Published:Wednesday | September 23, 2015 | 12:00 AMBarbara Gayle Justice Coordinator

A lawyer has taken the Council of Legal Education, which runs the Norman Manley Law School, to the Supreme Court to challenge its refusal to admit him to the law school to pursue the six-month course to qualify to practice law in Jamaica.

Owen Roach is contending that the law degree he obtained in 2001 from Middlesex University is of equivalent rating to the LLB offered at the University of the West Indies (UWI).

Lawyers who are already called to the bar in the UK or a Commonwealth country are required to do a six-month programme before they can be allowed to practice law in Jamaica.

Roach is seeking leave to go to the Judicial Review Court to quash the council's decision not to admit him to Norman Manley for the September 2015 academic year.

The application is set for hearing on October 13.

He is also seeking an expedited hearing for judicial review.

Roach, who is a barrister residing in London, obtained a joint double major Bachelor’s degree in law and politics ‎at the Middlesex University in the United Kingdom.

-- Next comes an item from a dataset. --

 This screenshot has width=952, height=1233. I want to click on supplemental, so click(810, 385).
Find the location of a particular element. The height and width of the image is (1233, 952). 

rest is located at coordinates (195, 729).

He is a citizen of Montserrat and therefore a citizen of CARICOM and is expected to apply to the Law School in Jamaica, he states in court documents.

Roach, who is being represented by attorney Seymour Stewart, is seeking an order of certiorari to quash the council's decision that his degree is not of equivalent rating to the LL.B offered at the UWI.

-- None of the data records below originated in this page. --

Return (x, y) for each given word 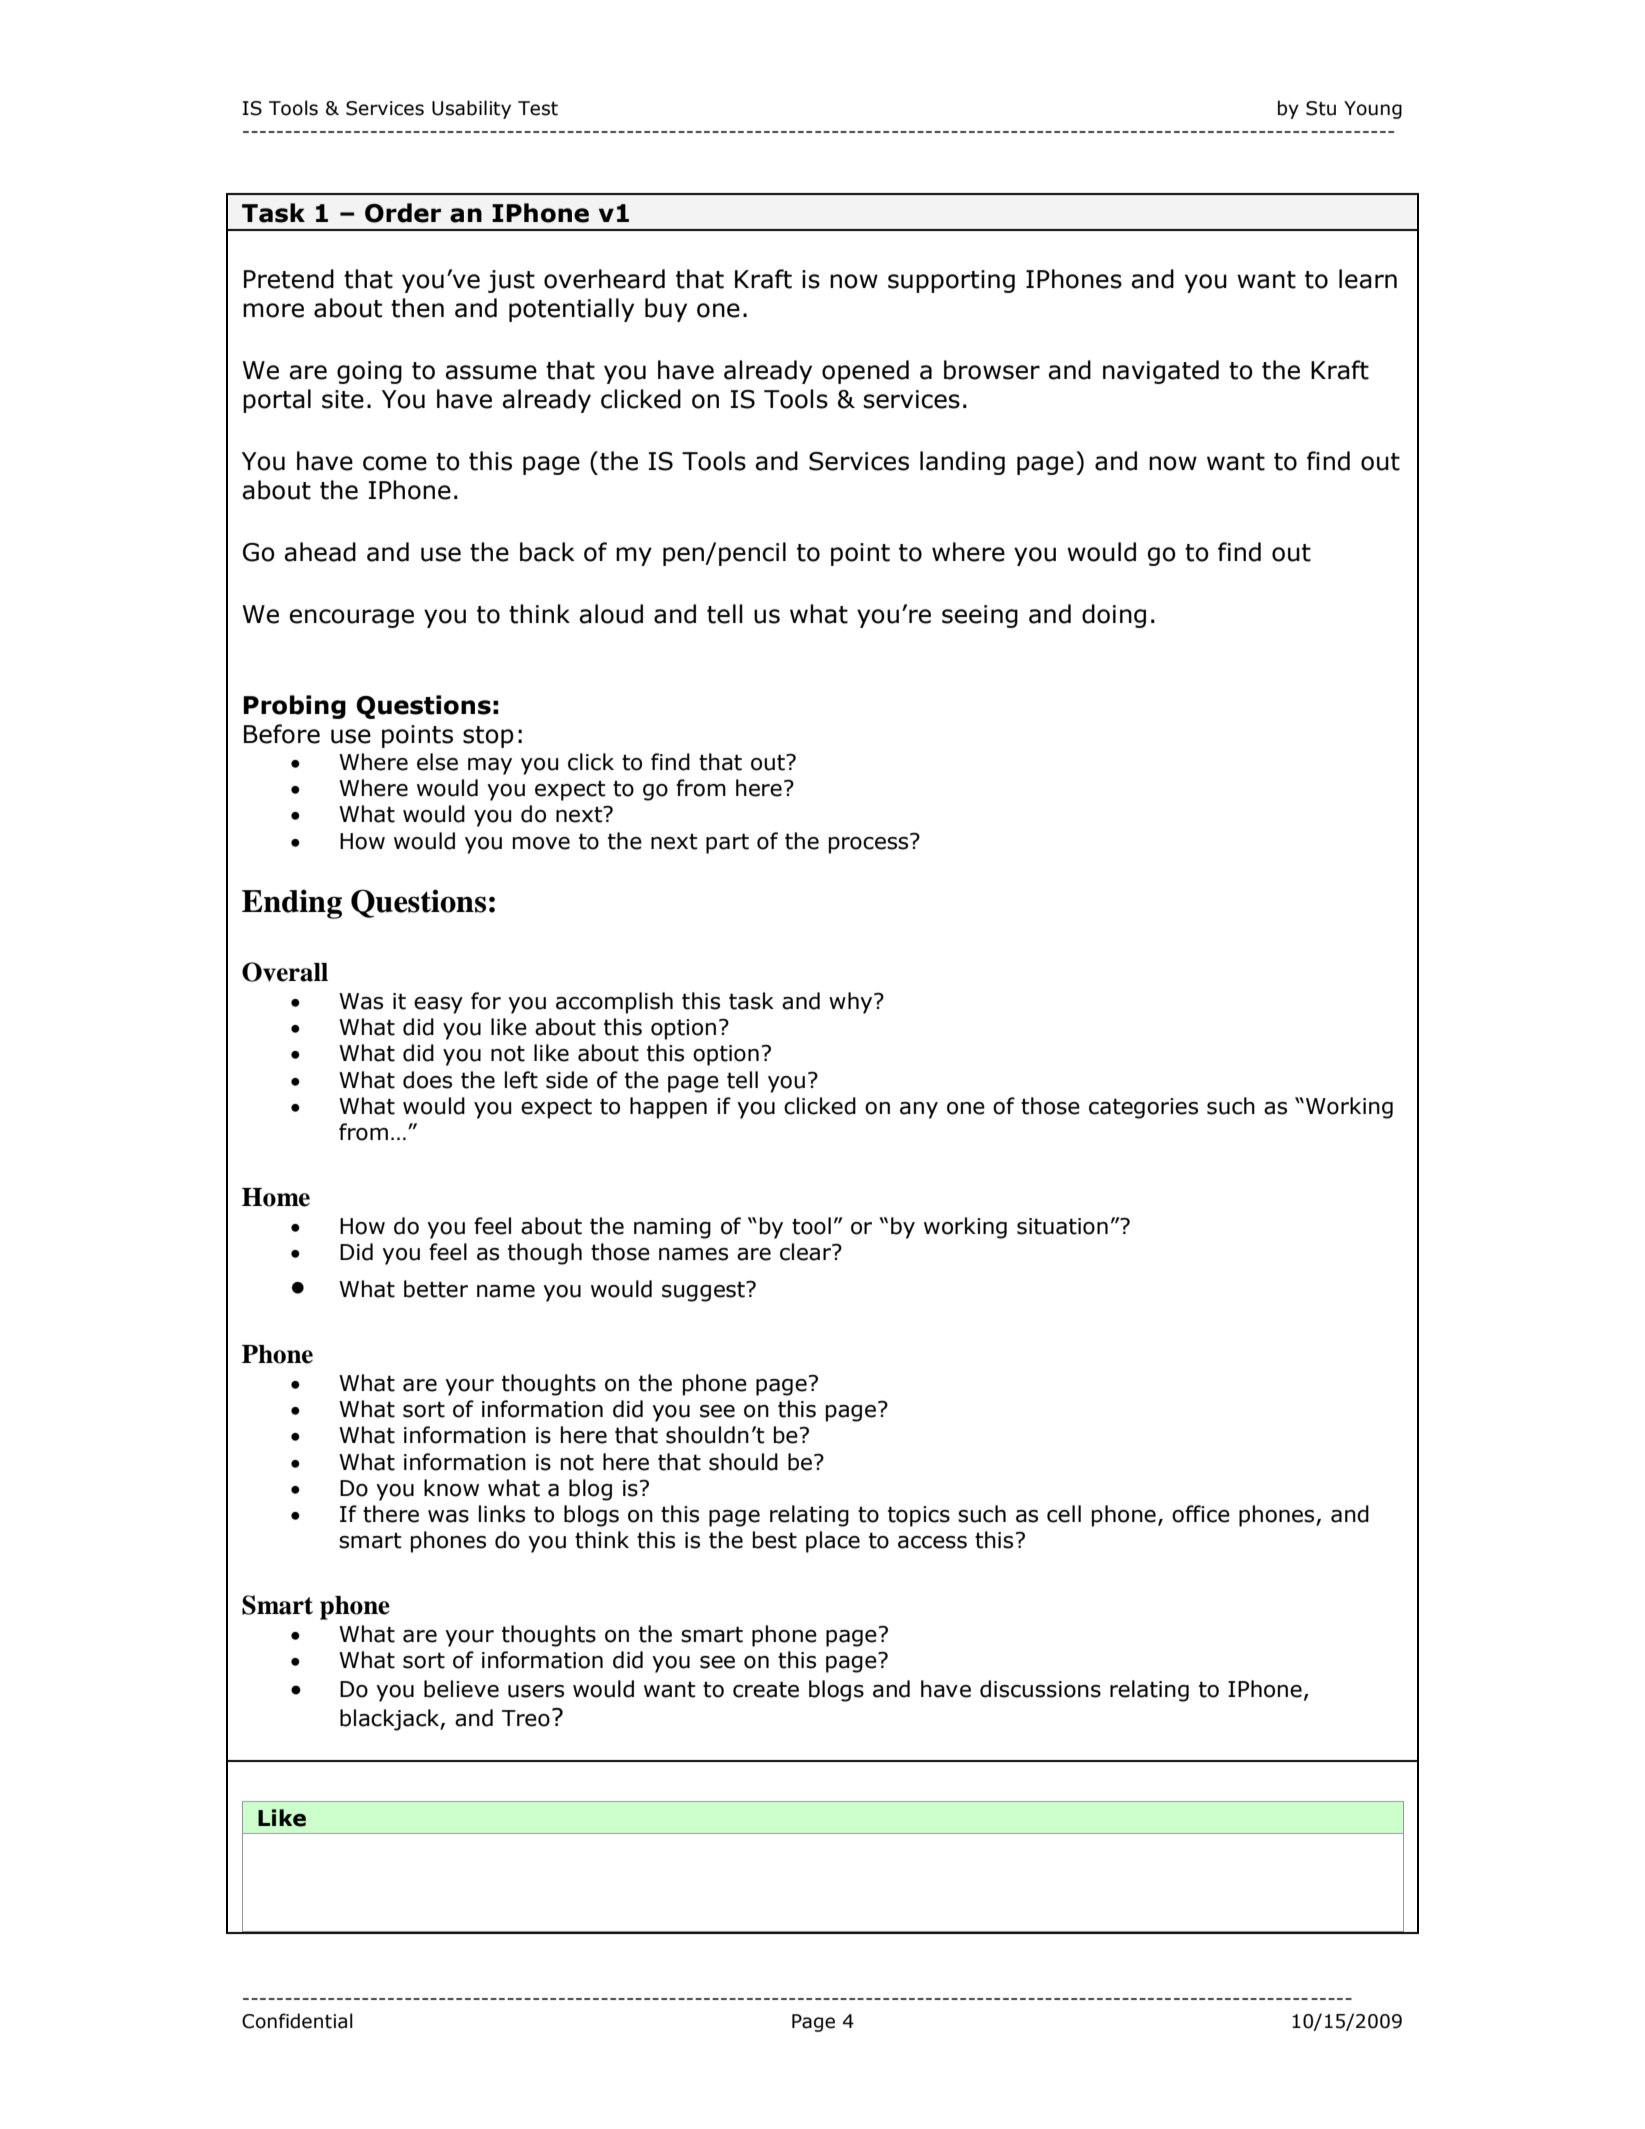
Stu (1321, 108)
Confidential (297, 2021)
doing (1114, 616)
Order (403, 213)
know (451, 1488)
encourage (351, 618)
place (833, 1542)
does (427, 1080)
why (852, 1003)
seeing (980, 616)
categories (1143, 1108)
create (766, 1689)
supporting (951, 281)
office (1201, 1514)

He is also seeking a declaration that the said degree is of equivalent rating with the LL.B offered by the UWI and that he is ‎eligible for admission into the Law School.

Roach is asking the court to grant him an order of mandamus to compel the respondent to process his application for the academic year to commence in September 2015 and treat it as an application for the academic year to commence in September 2016.

The court will also be asked to grant declarations that the council's decision to refuse Roach's application to the Law School was irrational and unreasonable.

Roach is asking the court to find that the decision of the Council of Legal Education to reject his application is disproportionate to its objective to maintain its reputation and integrity.

Roach will be seeking permission that he be allowed to take part in the application by way of live video link or any other electronic means by which he may be seen and heard.

He contends that the council failed to take into account the fact that Middlesex University is listed as one of the conferring institutions mentioned at appendix 8 of the 1996 Report of the Review Committee on Legal Education in the Caribbean.‎

According to Roach, the council has failed to recognise that there is no essential or material difference between the academic standard required of him to be called to the Bar in England & Wales and the Eastern Caribbean and that in Jamaica.

He said the council has failed to take into account the fact that the General Council of the Bar in England & Wales has a similar system of assessing the core content of law degrees before admitting applicants to the bar in England & Wales.

Roach disclosed that he tried to resolve the matter with the council since March 2015 when the adverse decision was made but without success and there is no alternative form of redress.